Asked two years ago if his Mardi Gras legacy made him proud, Kern responded in a way that would have made his younger, brasher self scoff: “It does and it doesn’t. People walk up to me and hug me and congratulate me. Somehow, I don’t feel like I deserve it. I’m very Catholic. God’s given me this talent, but it’s embarrassing a little bit.”

Being isolated by the pandemic hastened a decline in Kern's health and led to his being admitted to West Jefferson Medical Center. "Blaine thrived on interacting with people, and he had to stay active," Barry said. "Between not interacting with people and not exercising, it took a toll."
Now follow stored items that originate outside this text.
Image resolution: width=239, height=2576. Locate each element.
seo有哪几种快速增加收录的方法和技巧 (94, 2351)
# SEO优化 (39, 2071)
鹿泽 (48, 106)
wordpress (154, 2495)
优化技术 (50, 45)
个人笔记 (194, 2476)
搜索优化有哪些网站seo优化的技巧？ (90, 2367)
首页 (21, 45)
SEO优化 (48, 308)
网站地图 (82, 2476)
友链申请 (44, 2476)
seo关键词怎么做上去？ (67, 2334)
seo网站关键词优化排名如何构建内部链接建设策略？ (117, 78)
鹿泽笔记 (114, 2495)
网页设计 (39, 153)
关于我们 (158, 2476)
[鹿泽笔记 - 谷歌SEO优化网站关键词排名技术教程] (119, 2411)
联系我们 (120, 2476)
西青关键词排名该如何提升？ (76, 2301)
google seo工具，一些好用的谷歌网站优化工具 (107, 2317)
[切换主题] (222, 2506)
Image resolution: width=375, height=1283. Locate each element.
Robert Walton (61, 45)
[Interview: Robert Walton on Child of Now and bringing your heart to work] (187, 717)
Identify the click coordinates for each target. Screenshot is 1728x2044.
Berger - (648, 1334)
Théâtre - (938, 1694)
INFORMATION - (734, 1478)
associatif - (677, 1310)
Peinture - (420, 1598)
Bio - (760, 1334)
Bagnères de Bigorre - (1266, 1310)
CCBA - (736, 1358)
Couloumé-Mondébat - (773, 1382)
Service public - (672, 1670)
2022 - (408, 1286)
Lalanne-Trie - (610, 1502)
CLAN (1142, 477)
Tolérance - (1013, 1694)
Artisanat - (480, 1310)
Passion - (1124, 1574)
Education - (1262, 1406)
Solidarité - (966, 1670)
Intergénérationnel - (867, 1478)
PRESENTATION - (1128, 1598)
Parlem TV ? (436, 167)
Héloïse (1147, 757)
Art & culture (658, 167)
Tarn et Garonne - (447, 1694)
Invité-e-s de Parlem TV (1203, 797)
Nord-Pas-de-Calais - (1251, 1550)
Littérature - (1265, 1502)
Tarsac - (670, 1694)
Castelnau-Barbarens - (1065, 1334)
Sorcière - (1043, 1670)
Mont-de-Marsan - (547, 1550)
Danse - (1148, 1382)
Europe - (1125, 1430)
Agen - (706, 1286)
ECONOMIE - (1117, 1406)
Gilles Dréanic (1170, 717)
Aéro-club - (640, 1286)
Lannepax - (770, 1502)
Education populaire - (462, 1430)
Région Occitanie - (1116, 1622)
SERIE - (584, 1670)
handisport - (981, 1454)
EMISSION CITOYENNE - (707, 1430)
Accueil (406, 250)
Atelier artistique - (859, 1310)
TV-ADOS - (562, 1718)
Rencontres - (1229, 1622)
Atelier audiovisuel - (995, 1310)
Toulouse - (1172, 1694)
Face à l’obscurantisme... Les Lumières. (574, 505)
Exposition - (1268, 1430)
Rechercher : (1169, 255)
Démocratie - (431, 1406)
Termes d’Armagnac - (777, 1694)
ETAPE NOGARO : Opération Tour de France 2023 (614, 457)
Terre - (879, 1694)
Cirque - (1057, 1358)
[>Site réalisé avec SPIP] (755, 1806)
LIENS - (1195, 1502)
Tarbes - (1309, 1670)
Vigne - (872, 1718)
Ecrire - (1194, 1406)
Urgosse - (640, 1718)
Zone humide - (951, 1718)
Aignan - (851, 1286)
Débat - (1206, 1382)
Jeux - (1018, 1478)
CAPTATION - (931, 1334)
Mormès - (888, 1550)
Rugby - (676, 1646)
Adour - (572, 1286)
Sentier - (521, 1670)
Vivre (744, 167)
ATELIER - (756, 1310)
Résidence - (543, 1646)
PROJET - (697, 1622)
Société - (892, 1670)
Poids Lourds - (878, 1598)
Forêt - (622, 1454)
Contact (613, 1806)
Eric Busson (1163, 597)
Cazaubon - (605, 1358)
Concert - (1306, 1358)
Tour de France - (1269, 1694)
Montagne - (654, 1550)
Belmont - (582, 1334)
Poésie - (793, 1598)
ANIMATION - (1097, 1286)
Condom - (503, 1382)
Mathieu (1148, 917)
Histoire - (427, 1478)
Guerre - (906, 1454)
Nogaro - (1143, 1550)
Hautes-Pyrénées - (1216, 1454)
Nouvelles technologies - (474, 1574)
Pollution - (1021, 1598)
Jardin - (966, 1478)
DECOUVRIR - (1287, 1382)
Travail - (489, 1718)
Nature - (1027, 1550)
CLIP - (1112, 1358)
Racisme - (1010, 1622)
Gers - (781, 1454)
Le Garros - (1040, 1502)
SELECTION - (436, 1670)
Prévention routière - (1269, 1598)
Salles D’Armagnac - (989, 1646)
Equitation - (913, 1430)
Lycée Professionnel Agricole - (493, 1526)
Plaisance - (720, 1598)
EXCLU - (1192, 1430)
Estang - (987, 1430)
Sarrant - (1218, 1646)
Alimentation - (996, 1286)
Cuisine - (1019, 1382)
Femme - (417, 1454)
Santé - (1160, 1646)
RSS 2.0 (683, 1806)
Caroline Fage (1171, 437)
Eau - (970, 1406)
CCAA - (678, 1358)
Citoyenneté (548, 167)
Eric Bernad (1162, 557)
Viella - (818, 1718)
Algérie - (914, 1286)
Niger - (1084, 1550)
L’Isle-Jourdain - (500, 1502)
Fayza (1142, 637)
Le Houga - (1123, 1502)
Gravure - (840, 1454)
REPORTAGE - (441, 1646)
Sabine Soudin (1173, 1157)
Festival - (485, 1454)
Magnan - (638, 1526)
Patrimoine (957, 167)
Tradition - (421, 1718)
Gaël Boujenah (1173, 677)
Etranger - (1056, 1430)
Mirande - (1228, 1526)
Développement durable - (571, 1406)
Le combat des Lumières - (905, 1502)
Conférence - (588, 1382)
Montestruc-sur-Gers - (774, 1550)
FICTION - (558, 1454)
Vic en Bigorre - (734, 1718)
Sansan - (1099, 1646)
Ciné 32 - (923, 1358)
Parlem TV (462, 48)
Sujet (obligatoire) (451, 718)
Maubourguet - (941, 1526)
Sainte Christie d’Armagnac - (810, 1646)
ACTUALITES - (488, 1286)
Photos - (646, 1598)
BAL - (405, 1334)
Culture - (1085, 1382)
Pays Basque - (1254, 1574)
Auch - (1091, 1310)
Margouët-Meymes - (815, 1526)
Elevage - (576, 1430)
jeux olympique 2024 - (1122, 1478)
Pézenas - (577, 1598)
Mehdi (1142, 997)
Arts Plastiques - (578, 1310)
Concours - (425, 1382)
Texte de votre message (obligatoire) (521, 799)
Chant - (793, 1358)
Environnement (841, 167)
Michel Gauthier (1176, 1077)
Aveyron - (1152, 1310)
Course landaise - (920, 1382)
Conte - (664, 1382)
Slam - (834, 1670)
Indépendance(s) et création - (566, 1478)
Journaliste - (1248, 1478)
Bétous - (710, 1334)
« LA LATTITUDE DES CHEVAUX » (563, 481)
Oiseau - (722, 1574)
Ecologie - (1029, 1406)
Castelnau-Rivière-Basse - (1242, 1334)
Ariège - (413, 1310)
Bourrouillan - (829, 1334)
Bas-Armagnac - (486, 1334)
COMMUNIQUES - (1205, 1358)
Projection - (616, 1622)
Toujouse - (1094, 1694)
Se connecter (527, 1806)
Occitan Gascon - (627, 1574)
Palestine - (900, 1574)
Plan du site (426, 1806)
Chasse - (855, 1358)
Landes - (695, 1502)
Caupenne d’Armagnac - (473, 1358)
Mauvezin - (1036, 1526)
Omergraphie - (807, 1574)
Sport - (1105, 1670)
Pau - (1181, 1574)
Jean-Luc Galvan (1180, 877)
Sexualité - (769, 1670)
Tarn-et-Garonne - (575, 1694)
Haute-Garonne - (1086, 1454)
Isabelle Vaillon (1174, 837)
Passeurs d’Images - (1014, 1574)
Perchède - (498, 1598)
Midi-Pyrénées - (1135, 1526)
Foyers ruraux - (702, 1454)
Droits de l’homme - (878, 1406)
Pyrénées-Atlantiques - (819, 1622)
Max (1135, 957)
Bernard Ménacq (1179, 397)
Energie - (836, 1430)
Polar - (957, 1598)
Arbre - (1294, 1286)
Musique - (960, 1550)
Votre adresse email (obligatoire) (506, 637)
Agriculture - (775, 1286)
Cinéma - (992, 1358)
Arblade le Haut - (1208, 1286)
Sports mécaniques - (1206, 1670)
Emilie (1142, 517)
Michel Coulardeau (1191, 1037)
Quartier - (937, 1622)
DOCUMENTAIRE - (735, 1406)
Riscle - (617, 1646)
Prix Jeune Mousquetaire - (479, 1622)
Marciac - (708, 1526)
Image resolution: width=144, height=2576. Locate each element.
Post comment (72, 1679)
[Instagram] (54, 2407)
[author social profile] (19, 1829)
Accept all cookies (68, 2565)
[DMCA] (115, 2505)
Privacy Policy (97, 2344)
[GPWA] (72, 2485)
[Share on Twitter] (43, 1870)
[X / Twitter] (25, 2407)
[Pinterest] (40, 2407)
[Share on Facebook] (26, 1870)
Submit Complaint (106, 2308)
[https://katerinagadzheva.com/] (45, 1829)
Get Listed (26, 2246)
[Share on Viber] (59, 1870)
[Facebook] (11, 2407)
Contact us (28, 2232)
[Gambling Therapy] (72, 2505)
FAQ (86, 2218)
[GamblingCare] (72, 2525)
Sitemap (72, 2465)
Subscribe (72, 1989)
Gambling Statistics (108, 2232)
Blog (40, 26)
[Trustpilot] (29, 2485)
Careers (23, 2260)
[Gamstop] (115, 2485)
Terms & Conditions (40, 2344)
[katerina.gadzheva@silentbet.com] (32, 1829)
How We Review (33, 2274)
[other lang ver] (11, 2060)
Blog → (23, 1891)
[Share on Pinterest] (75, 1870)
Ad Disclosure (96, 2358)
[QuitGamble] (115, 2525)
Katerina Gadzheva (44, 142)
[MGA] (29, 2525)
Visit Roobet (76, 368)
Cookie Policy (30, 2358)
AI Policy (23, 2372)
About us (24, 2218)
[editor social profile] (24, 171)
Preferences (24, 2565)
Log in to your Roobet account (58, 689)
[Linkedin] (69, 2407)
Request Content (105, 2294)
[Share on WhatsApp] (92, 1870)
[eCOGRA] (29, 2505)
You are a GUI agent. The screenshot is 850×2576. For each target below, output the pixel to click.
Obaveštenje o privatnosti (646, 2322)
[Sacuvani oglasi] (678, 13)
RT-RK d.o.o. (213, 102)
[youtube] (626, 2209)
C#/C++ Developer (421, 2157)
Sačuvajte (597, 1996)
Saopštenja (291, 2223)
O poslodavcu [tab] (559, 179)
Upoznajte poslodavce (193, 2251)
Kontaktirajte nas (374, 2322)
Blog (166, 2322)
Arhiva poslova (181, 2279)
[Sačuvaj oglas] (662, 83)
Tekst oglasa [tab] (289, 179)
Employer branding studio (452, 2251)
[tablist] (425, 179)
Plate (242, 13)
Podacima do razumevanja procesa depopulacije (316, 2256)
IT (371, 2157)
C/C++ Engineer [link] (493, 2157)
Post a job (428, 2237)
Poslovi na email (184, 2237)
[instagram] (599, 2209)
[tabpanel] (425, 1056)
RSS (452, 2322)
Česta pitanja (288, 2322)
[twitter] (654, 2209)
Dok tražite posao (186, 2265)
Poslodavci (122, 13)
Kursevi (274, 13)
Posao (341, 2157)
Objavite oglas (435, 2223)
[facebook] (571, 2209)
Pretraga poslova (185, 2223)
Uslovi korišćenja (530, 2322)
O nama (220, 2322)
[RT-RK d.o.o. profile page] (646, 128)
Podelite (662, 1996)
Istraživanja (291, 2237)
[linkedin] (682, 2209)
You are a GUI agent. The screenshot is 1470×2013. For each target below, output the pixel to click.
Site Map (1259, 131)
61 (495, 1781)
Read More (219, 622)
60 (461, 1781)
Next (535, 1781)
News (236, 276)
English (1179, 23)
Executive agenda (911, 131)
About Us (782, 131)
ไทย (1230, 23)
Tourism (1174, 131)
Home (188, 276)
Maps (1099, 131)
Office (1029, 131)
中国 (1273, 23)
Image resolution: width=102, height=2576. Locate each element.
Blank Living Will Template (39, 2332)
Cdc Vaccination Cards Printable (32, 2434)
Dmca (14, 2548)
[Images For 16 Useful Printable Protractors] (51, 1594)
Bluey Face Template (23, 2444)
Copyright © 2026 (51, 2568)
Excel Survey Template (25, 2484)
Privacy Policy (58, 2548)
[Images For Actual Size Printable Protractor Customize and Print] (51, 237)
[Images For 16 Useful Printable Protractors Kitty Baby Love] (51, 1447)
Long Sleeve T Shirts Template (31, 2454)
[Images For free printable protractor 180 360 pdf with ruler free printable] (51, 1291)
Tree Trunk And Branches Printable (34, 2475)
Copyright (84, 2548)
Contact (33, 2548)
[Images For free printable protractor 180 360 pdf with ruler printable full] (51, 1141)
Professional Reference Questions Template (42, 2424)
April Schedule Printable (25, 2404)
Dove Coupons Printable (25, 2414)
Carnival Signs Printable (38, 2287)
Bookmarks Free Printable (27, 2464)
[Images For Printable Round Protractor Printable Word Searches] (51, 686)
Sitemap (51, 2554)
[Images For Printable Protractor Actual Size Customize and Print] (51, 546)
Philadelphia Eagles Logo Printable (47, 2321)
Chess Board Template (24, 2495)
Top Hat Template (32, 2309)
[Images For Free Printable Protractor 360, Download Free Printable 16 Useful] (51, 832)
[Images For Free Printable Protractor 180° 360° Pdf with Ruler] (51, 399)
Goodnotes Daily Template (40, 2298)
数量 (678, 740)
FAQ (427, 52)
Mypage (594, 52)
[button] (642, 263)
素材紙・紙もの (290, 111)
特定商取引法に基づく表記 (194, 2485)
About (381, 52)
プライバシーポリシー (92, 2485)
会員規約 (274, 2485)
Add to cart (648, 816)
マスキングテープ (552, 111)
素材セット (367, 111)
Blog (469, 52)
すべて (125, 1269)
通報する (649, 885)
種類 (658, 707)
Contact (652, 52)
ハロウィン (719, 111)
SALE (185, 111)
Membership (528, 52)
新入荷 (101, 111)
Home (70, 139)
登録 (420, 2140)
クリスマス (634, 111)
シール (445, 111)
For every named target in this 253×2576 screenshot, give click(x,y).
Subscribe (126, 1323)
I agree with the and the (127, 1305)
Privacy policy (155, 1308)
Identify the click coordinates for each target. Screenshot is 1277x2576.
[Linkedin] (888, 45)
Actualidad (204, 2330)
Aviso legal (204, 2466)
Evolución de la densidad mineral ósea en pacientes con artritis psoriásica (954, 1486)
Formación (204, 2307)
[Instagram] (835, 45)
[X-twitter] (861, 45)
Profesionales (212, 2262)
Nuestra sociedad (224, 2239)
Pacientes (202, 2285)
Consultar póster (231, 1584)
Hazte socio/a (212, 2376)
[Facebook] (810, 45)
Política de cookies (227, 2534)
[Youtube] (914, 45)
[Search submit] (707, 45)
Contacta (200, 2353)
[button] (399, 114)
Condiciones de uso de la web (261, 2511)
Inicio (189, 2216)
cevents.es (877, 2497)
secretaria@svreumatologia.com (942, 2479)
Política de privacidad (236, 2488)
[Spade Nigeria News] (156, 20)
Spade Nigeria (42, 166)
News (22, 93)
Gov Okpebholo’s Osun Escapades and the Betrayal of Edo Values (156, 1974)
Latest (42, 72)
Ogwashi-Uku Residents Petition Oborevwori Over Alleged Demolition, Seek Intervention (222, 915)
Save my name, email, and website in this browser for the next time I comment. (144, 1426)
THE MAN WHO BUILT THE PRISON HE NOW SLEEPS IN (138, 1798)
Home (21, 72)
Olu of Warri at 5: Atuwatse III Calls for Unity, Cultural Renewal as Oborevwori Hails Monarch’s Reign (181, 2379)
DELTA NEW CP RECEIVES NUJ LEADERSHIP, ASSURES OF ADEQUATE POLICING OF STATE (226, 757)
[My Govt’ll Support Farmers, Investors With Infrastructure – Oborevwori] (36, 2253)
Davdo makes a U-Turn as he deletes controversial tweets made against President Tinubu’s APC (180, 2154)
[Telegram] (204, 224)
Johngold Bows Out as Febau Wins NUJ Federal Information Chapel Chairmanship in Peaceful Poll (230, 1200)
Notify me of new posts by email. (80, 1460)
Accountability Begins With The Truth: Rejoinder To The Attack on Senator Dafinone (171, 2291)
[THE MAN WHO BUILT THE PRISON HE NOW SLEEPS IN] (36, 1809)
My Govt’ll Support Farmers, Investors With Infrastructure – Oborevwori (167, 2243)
His legacy will endure in both Carnival and the global company that bears his family name. "My whole life, we've been executing his incredibly creative ideas," Barry Kern said. "That's why we've been able to take it all over the world."

Survivors include his wife, Holly Kern; three sons, Blaine Kern Jr., Barry and Brian Kern; two daughters, Thais Barr and Blainey Kern; 10 grandchildren; and one great-grandchild.

Funeral arrangements are pending.

Writer John Pope contributed to this story. 

Editor's note: An earlier version of this story incorrectly credited Kern's company with creating the nude mermaids at the entrance to the 1984 World's Fair. They were built by Barth Brothers. Also, Henri Schindler is no longer the art director for Orpheus, as the story originally stated.